The day clerk, yet another old man in a white dress shirt, runs his fat hands over his gleaming scalp as if waking his brain for conversation. As we reach our final step, about to plunge onto the ground floor, the man clears his throat in a lion’s roar and booms to us, “Hola, hola, buenos días!”

His words break into the courtyard all tongue-tip and hard palate, his obese bifocals threaten his nose and his face, spherical as any globe, fatter than four swallowed oceans, bursts with a sling blade smile. We’re dying for coffee, coffee in Mexico, but I must try to talk with this man. There’s something of the wizard in him, a peace that can come only from good spells. I wave and step toward this man, and he responds by flexing his right bicep, which appears, beneath his stiff white shirt, as soft as a throw pillow.

I laugh and he laughs. He claps his hands and I clap mine. Louisa blows him a kiss and he thumps his fist over his heart in the sound of rocks falling into a bucket of water. I love this. This game of charades. We’re already friends. It happens so fast and wordlessly here. All it takes is the body and the occasional nonsense vocable. Soon, the man breaks our game with a sing-song, “¿Cómo te llamas?”

We tell him our names, and find out his is Juan Pérez, after the composer, not the conquistador, he assures us. For composer he saws at an air-violin with his globe head tilting on its axis, his long-lashed eyes closed. For conquistador, he grits his small teeth, growls and duels one of the hotels weaker ghosts. He wins. I nod and tell him I think I understand.

“What did he say?” Louisa asks.

“I think,” I mumble, “that he’s named after a violin player and not a sword fighter.”
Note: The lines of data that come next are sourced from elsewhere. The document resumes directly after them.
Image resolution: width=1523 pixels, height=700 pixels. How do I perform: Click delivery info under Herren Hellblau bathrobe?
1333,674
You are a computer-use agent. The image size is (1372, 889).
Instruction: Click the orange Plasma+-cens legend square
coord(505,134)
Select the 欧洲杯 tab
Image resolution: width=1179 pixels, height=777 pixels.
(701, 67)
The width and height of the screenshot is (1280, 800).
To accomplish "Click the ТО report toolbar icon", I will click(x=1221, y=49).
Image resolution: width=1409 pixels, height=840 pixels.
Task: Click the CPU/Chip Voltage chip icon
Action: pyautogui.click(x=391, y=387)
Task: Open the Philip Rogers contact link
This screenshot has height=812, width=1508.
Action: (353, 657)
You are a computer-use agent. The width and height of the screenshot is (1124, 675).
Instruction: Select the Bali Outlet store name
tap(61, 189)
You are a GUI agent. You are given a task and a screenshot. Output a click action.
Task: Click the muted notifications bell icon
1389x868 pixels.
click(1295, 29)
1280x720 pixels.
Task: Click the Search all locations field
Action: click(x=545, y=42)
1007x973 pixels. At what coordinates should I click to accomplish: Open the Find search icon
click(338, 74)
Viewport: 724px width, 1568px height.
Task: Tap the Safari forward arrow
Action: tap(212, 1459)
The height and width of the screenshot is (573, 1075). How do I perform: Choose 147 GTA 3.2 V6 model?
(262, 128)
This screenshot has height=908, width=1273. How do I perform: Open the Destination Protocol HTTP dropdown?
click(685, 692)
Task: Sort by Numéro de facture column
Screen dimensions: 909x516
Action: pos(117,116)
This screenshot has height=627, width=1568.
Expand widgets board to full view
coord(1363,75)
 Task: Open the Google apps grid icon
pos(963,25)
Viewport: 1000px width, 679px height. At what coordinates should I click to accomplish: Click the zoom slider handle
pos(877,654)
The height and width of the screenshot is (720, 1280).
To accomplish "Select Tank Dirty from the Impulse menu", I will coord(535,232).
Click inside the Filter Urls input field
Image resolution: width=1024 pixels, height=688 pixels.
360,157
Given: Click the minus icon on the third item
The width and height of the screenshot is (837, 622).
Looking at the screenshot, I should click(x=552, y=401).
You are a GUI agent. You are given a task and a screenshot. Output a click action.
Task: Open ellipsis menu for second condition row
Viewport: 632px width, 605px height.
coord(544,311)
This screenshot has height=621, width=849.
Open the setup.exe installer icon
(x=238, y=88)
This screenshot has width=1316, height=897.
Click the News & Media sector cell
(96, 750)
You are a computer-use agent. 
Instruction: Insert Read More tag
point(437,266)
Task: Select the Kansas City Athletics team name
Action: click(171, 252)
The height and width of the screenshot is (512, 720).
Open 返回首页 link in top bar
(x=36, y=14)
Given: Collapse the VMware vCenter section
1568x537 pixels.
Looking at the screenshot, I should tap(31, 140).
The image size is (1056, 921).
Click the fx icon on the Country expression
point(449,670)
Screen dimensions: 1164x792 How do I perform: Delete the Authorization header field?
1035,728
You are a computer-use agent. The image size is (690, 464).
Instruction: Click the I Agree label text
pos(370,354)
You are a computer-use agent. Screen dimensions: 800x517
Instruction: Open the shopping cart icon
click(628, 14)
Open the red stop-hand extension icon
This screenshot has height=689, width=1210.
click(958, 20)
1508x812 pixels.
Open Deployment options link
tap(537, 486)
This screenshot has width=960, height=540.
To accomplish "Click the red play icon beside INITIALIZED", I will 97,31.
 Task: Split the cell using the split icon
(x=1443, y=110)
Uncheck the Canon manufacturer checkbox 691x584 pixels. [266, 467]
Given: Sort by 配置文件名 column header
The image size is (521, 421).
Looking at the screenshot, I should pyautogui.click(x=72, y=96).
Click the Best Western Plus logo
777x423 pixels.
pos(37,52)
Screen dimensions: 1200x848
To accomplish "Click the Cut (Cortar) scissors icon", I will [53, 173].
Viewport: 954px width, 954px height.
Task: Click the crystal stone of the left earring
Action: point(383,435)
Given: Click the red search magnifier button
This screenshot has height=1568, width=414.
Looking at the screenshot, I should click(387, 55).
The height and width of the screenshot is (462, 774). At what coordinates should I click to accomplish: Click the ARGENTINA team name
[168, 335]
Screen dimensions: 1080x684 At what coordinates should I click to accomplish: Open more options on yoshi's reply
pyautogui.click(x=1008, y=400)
Juan Pérez nods and calls, “Sí, sí,” to the sky, then throws his hands in the air and shouts, “Louisa! Louisa! Este es el nombre de mi hija.”

“Oh wow,” I say.

“Wow,” Juan Pérez affirms.

“His daughter’s name is Louisa,” I say.

“Buono,” Louisa smiles at him.

“That’s Italian,” I tell her.

“Whoops.”

Through the open front doors, people crowd along the sidewalks, balloon salesmen sharing space with families on cell phones. We bid farewell to Juan Pérez, his searchlight face beaming as he coughs, surely trying to dislodge Pangaea from his throat, and soon, we’re in it, the sidewalk parade, elbows in, jostling for space. Somewhere in the distance, the music of horns and drums, the static of meager fireworks, and around us, the orchestra of traffic and voice, street food carts whispering with meat steam and cool salsas. Louisa somehow finds enough room to light her first Winston of the day, her inhale an agitated sigh, her exhale a sigh post-coital. We take each other’s hands. Louisa’s eyes shed the last of their sleep, her lips seeming to lead her, and me, through the bowels of Avenida Cinco de Mayo toward the promise of caffeine and a stunning Mexican breakfast.